No plans. Feel free to provide a patch.
*** Bug 217560 has been marked as a duplicate of this bug. ***
The dialog is also not helpful if you want to *keep* the unsaveable characters by changing the file's encoding, because - Edit > Set Encoding... is disabled, and - after setting the encoding in Properties > Resource on the file, Save still complains that the editor content is not valid w.r.t. the old encoding. The only way I found to hammer the content into the file was to select all, cut, save, change the encoding, paste the content back, save.
*** Bug 276987 has been marked as a duplicate of this bug. ***
I addition to offering a button that just replaces bad characters with e.g. '?', we could also add a button "Show in Compare Editor", which opens a compare editor with the original content on one side and the proposed simplifications on the other side. That would allow the user to verify every single change and accept it or fix it manually. Saving the compare editor should reconcile the compare viewer and leave it unsaved (maybe with another error dialog), such that the user can fix the remaining issues.
Yep, bug 261716 discusses to use compare for another feature. We "only" have to solve the chicken and egg problem: currently compare depends on text.
*** Bug 193769 has been marked as a duplicate of this bug. ***
*** Bug 284069 has been marked as a duplicate of this bug. ***
*** Bug 285922 has been marked as a duplicate of this bug. ***
The compare editor proposed in comment 10 is probably overkill. An easier solution would be a dialog that: 1. solves comment 8, i.e. allows me to save the file with a different encoding (change encoding of the file or encoding of the whole project) 2. allows me to select the first offending character in the file, so that I can just go back to the editor and fix it in place. Would also be good if the dialog could tell me to total count of problematic characters, to help me decide how to best fix the problem.

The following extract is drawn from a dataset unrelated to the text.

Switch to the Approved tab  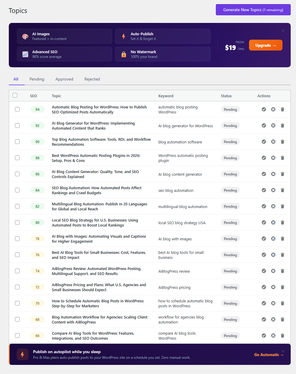pyautogui.click(x=64, y=79)
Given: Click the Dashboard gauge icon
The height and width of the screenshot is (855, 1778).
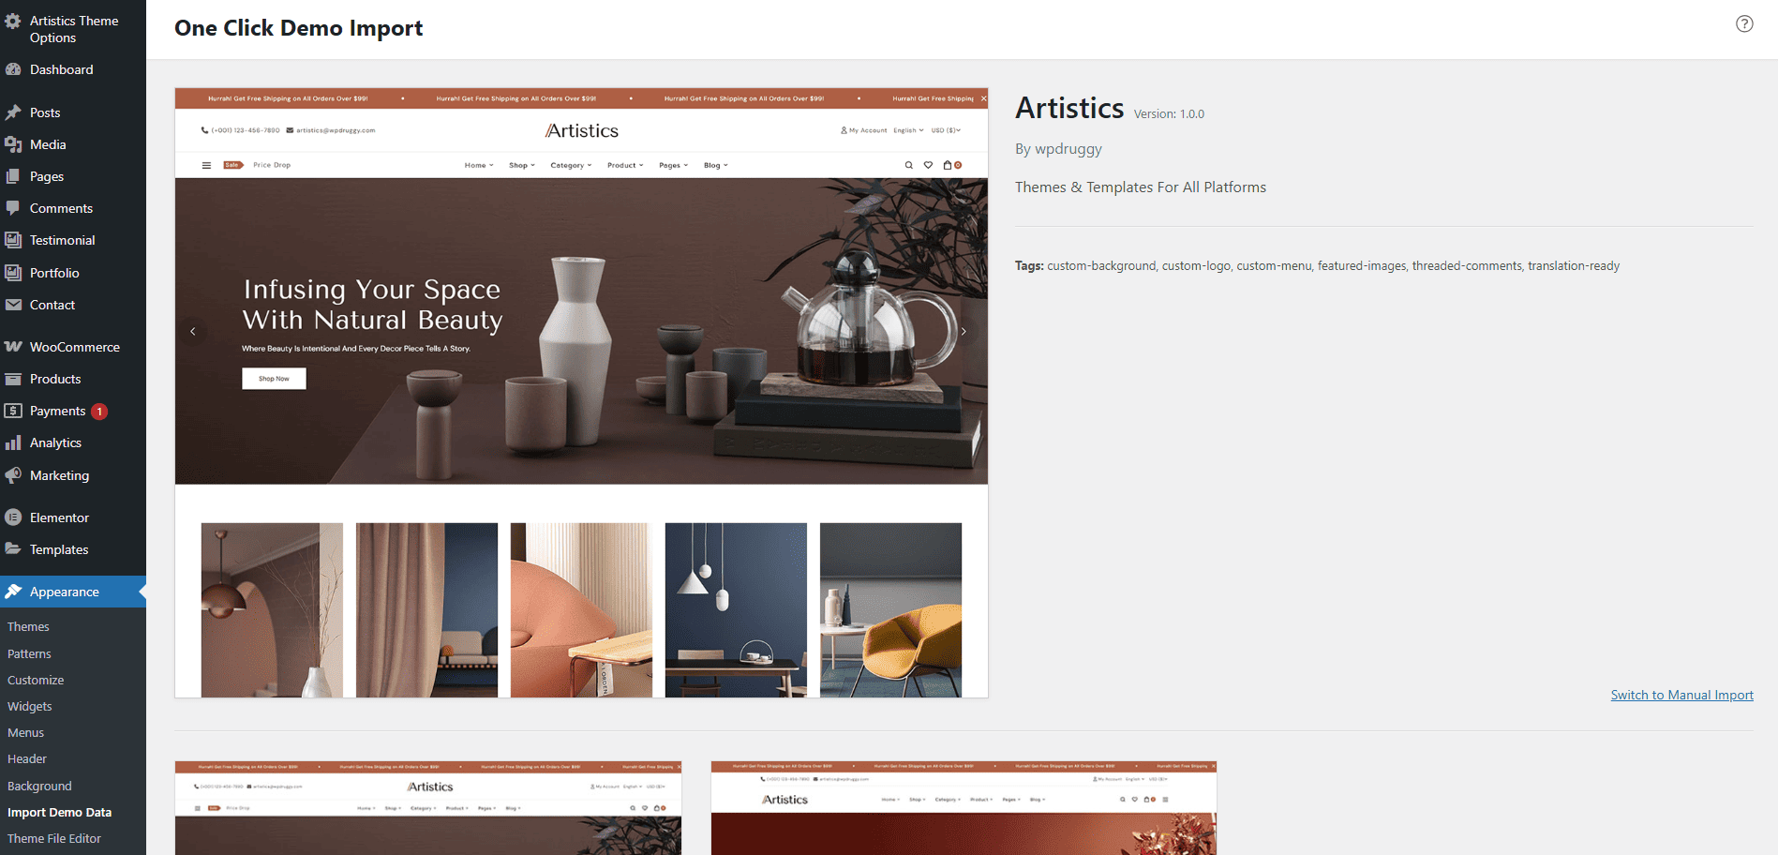Looking at the screenshot, I should pos(13,69).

Changing encoding of the entire project doesn't make sense, unless all existing files in the project get transcoded, or there is risk of data loss. A "transcode project" wizard would be nice, but I think that's a separate problem. I also think that most users don't know or understand encodings. Rather than offering any other encoding to choose, it may make sense for the dialog to give a fixed button "Save as UTF-8" since that's known to be a safe choice. But I think that before saving in a different encoding, most users will want to review what's going wrong. What about this idea that might solve the compare viewer dependency issues: When "Save" runs into an encoding problem, then... 1.) Editor contents is copied into a temporary buffer 2.) A special "Save" operation replaces all offending characters with a "?" or "\u0123" so current encoding is not violated in the file on disk 3.) Temporary buffer is copied back into the editor (becomes dirty) 4.) Dialog is opened: "Some characters could not be saved in the current encoding. Do you want to (a) Review changes, (b) Save as UTF-8" 5.) Compare editor against saved version (from local history) is opened -- since this is existing functionality, it should be possible by sending a Command so the dependency problem should be solved Users can now review / edit changes. When they just click "save" again and not all issues are resolved yet, they can now save as UTF-8 which is guaranteed not to lose any data. Once they have successfully saved as UTF-8, they should be able to Edit > Set Encoding... if they want something other than UTF-8 (this should be transcoding the file). Am I missing anything?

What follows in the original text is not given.